**The task:**
The required answer is every line of the data containing the word "computer".

**Data to examine:**
-=-=-=-=-

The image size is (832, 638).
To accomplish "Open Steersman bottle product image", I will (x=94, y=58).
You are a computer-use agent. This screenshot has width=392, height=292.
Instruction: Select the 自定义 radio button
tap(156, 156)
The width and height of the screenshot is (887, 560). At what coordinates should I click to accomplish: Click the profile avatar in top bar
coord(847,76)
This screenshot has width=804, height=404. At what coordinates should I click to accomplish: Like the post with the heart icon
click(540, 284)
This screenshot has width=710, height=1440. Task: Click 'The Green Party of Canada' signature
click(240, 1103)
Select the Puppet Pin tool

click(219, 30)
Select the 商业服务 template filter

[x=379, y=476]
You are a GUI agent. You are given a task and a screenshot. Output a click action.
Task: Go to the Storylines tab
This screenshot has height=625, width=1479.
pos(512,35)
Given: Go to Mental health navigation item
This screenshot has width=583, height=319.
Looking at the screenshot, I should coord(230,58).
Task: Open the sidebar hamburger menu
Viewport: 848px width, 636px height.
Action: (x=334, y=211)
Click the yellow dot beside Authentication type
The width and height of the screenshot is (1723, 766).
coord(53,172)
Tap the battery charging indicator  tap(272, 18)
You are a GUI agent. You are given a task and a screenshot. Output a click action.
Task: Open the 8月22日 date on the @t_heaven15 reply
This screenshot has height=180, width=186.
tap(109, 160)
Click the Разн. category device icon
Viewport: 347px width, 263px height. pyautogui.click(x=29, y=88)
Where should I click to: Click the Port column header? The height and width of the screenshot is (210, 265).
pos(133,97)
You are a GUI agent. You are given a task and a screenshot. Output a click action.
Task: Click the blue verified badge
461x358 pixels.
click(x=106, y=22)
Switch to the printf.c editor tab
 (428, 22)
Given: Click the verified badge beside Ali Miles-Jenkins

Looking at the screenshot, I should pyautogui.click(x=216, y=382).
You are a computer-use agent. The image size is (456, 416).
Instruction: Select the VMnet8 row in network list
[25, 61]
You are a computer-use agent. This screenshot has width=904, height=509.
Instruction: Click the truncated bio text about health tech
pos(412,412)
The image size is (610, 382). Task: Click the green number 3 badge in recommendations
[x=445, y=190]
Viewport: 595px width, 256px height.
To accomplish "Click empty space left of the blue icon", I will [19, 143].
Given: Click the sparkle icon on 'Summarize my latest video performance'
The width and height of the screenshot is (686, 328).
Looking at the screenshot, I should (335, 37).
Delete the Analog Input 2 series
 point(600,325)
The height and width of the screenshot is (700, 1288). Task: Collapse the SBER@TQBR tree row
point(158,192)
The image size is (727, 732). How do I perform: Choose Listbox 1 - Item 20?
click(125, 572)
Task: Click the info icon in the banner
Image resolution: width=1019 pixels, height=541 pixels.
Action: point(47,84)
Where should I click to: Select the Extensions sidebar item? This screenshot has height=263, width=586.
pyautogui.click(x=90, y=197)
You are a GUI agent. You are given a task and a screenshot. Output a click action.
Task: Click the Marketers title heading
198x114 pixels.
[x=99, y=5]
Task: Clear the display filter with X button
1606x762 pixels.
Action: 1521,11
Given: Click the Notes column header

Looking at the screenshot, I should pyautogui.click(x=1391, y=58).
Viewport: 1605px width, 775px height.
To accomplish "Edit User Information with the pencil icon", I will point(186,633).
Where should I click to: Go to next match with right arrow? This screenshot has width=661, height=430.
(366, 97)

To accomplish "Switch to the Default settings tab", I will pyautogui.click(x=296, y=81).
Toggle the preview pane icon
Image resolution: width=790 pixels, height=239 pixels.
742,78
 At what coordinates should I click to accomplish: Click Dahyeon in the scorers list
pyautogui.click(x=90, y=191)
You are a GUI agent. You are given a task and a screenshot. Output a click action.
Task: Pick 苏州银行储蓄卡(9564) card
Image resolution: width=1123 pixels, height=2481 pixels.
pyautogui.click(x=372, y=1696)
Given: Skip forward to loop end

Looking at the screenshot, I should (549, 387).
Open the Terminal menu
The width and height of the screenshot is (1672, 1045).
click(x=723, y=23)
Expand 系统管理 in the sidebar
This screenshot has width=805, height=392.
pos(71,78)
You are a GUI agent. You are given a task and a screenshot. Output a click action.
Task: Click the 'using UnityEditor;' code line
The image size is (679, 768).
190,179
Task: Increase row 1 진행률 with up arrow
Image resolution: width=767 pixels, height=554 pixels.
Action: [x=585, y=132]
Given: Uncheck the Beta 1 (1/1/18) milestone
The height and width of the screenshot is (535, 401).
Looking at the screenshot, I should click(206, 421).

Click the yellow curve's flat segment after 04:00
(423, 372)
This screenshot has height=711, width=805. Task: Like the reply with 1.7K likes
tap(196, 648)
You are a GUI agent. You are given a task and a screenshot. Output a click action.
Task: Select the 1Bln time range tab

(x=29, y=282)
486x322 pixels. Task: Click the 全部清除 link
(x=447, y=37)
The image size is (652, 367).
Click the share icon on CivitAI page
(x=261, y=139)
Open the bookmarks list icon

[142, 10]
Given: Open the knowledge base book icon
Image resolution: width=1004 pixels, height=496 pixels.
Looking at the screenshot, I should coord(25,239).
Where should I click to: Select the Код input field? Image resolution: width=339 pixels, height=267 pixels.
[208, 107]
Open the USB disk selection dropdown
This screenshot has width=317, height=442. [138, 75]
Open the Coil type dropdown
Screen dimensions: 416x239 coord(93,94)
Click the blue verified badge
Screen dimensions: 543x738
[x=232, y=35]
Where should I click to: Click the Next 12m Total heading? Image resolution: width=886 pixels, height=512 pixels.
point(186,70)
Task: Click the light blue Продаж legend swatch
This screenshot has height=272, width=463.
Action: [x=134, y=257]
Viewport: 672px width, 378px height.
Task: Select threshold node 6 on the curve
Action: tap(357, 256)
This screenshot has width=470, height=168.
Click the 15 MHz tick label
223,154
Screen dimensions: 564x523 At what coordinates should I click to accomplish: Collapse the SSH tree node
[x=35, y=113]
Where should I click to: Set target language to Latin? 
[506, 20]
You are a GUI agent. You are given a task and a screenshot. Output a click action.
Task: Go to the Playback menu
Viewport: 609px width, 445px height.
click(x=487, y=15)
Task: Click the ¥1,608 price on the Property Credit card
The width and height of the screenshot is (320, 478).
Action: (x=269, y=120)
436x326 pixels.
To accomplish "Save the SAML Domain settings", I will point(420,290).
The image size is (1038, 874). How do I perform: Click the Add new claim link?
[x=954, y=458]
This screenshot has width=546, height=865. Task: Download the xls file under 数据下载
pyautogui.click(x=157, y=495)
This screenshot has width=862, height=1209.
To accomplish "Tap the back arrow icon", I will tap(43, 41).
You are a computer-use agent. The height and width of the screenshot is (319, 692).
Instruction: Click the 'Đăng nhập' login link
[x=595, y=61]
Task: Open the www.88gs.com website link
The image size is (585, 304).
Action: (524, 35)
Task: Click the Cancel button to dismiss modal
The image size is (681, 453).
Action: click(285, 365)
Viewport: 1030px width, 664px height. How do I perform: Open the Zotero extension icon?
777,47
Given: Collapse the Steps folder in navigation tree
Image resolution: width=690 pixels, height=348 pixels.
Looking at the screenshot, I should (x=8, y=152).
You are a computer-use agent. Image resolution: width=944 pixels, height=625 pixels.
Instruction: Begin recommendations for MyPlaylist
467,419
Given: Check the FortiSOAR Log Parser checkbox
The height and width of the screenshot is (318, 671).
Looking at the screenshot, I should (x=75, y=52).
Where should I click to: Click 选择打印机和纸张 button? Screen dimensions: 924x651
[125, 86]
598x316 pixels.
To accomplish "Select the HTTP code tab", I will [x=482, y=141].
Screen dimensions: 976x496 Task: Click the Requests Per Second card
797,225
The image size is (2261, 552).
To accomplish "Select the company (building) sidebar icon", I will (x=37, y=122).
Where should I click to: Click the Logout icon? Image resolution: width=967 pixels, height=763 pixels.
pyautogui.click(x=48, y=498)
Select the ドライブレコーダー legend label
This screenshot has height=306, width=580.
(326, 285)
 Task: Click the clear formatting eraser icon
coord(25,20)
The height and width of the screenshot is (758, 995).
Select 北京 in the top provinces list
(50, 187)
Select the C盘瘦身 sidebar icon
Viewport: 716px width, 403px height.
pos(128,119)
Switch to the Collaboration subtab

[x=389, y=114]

-=-=-=-=-

**Result of the task:**
You are a computer-use agent. This screenshot has width=392, height=292.
You are a computer-use agent. The image size is (456, 416).
You are a computer-use agent. This screenshot has width=904, height=509.
You are a computer-use agent. The height and width of the screenshot is (319, 692).
You are a computer-use agent. Image resolution: width=944 pixels, height=625 pixels.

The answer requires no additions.